Verse 10 says: “I the Lord search the heart and examine the mind.” Because the heart is deceitful and diseased, we desperately need God to diagnose the heart. Only God can see inside the heart and show us what is really in us. We can attempt to manage and mask the heart, but hide the heart never works because eventually what’s in the heart will rear its head. It’s like the story of the little girl who started crying when she heard a dog barking. The owner scolded his dog and it immediately settled down. The mother tried to comfort her daughter and said, “You don’t have to cry, honey. He stopped barking.” The little girl continued to whimper and said, “Yes, but his bark is still in him.” Religion is like the bit and bridle it tries to rein in the heart much like a rider reins in a horse. But religion’s muscle will at best only manage the heart it will never mend it. We may be able to control ourselves for a while, but sooner or later the beast will bark again.
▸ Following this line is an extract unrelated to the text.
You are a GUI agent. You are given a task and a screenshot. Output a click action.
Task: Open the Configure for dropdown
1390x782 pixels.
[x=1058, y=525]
Last we see:
- The Doctor of the Heart.
In Jeremiah 17:14 the prophet proclaims, “Heal me, O LORD, and I will be healed; save me and I will be saved, for you are the one I praise.” Only the Holy One can heal your heart, our condition is so grave that the only cure is Christ’s sacrifice on the cross. We are not talking about turning over a new leaf we are talking about total transformation and that requires a transplant. In Jeremiah 24:7 God says, “I will give them a heart to know me…” and Ezekiel 36:26 says: “I will give you a new heart and put a new spirit in you; I will remove from you your heart of stone and give you a heart of flesh.” You will never be pure in heart until you admit your sin and surrender your life to the Savior. Are you ready to receive a new heart or are you going to run to rules and regulations to mask and manage you’re broken one? Why not bring your diseased heart to the doctor to be healed because relationship is a lot more fun than rules.